Part Six detailing how the whole idea fell apart (cough...Iggy) and the lessons learned will be tomorrow.
The money quote from today:
At about 3:00 p.m., we returned to the main boardroom to hear the Liberal counter-proposal. They had been drafting with a laptop and projector, and walked us through their counter-proposal line-by-line. Blakeney, Broadbent and Black asked detailed questions, paragraph by paragraph. Essentially all of our proposals were reflected in their version, in much less detail and with no spending commitments attached. There was one key omission – they did not want to include any reference to an enhanced child benefit or to childcare.The Liberals will continue to wander the wilderness until they accept that trickle down is a completely discredited idea and start putting the needs of ordinary Canadians over the desires of Bay Street.

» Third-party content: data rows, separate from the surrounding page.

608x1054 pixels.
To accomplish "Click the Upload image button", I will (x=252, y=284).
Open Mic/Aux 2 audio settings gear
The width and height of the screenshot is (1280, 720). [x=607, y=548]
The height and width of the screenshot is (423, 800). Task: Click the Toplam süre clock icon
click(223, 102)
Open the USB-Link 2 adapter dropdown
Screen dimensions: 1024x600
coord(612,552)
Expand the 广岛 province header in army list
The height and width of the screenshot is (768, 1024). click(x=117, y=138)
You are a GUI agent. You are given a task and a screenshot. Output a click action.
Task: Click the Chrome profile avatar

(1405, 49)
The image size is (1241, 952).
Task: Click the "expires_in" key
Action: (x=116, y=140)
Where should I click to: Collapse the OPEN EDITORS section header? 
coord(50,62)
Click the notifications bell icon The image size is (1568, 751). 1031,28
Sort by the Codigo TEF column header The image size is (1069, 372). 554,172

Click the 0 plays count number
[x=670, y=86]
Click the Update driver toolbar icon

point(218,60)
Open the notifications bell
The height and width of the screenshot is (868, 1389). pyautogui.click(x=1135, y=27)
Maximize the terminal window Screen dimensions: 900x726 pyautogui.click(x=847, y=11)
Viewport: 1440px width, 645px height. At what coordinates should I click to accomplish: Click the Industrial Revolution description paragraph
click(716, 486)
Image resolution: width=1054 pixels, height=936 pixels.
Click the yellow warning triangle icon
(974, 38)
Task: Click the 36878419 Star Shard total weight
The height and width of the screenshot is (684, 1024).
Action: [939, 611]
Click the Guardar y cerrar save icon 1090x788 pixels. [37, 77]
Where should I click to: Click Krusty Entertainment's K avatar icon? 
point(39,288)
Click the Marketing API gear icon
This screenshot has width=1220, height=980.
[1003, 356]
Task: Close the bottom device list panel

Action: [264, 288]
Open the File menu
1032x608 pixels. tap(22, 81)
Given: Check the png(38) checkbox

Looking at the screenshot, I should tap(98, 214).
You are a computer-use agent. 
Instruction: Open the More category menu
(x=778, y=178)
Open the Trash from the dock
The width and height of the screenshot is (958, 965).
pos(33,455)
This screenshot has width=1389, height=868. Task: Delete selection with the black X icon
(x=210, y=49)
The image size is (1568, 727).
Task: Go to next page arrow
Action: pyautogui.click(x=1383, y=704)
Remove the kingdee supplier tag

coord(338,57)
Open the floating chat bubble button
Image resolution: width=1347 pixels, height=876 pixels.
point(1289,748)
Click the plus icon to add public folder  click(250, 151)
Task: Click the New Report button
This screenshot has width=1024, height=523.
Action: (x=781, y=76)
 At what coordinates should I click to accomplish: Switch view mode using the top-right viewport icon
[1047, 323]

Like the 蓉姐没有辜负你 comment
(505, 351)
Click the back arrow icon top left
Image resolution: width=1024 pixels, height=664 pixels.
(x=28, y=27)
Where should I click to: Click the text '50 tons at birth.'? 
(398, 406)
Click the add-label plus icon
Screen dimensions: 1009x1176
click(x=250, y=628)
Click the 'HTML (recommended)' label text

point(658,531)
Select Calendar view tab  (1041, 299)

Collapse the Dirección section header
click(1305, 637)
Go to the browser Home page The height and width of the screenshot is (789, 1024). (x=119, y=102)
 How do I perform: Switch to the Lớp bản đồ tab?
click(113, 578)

It was time for another Dawn Black moment.
Black picked up the cudgel, demanding to know what the Liberals had against families and children, especially given all the complaining they had done about the fate of their last-days-of-Martin press releases about childcare.
The Liberal front-line seemed extremely embarrassed to defend the position they were taking, and as the discussion proceeded more and more of the Liberal talking was being done by their leader’s office research staffer.
He argued, relentlessly and repetitively, that no spending commitments must be made that would be “structural spending.” Helping families and children, to his mind, was “structural spending,” and so nothing could be done about child poverty or the real-world consequences of unemployment to average Canadian families.
It was fascinating to look at the Liberal team during this exchange. They looked ashamed of themselves. They also looked defeated and powerless. How many times during their recent decade in office, I wondered, had elected Liberals had expressions like that on their faces, while staff and bureaucrats chanted neo-con blather? Permanent tax cuts for wealthy individuals and business were “investments.” Help for poor families was “structural spending.”